Bruxelles (awp/afp) - Malgré une activité économique meilleure qu'attendue cette année, la croissance dans la zone euro devrait ralentir légèrement en 2026, freinée par les tensions commerciales internationales, selon les prévisions publiées lundi par la Commission européenne.

Bruxelles a revu à la baisse sa prévision de croissance dans la zone euro l'an prochain, à 1,2% contre 1,4% dans ses précédentes prévisions publiées au printemps, en raison d'un environnement international compliqué.

"Les incertitudes persistantes concernant la politique commerciale continuent de peser sur l'activité économique, et les droits de douane et les autres restrictions pourraient freiner la croissance dans l'UE plus que prévu", souligne l'exécutif européen.

La croissance de la zone euro devrait ainsi ralentir légèrement par rapport à 2025, pour laquelle Bruxelles table désormais sur 1,3%. Un chiffre revu nettement à la hausse (la Commission tablait sur 0,9% en juin, ndlr), grâce aux chiffres meilleurs qu'attendu enregistrés depuis le début de l'année.

"L'économie de l'UE a dépassé les attentes sur les neufs premiers mois de l'année", et "nous pensons qu'elle va continuer à croître à un rythme modéré", a souligné lors d'une conférence de presse le commissaire européen à l'Économie, Valdis Dombrovskis.

Mais "au vu de l'environnement externe hostile, nous devons nous tourner vers nos moteurs internes pour nourrir la croissance", a-t-il prévenu.

En effet, "les barrières commerciales ont atteint des sommets historiques, et nous prévoyons que les décisions prises par les États-Unis, et celles prises en retour par la Chine et d'autres acteurs clés, vont affaiblir le commerce international", a-t-il commenté.

"Redoubler d'efforts"

Depuis son retour au pouvoir en janvier, le président américain Donald Trump a lancé une offensive protectionniste, via de fortes hausses de droits de douanes, pour réduire le déficit commercial des États-Unis.
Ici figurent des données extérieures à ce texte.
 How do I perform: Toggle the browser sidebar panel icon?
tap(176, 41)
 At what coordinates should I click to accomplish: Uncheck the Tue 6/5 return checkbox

Cet été, Bruxelles a conclu un accord avec Washington qui a permis de ramener à 15% les taxes américaines sur les produits européens importés aux États-Unis.

Face à ce contexte, "l'Europe doit se reposer sur ses propres forces et les développer", et ce "en redoublant d'efforts pour améliorer notre compétitivité et libérer notre potentiel de croissance", a lancé M. Dombrovskis, appelant à accélérer les réformes.

"Nous devons agir, et agir maintenant", a-t-il exhorté.

Depuis le début l'an dernier du deuxième mandat de sa présidente Ursula von der Leyen, la Commission européenne a lancé une série de réformes, principalement via des mesures de simplification de la réglementation, pour renforcer la compétitivité des entreprises et favoriser la croissance.

Mais l'exécutif européen reconnait lui-même qu'il doit accélérer le mouvement, face au risque de décrochage économique du Vieux continent par rapport aux États-Unis et à la Chine, qui avait notamment été pointé l'an dernier par l'économiste Mario Draghi dans un rapport choc.

Dans ses nouvelles prévisions, Bruxelles prévoit par ailleurs une poursuite de la diminution du taux de chômage dans la zone euro, à 6,2% en 2026 et 6,1% en 2027, contre 6,3% cette année.

Enfin, la Commission a légèrement relevé sa prévision d'inflation pour l'année prochaine, à 1,9% contre 1,7% précédemment. Elle resterait ainsi proche des 2%, le niveau auquel la BCE cherche à la contenir, après 2,1% cette année.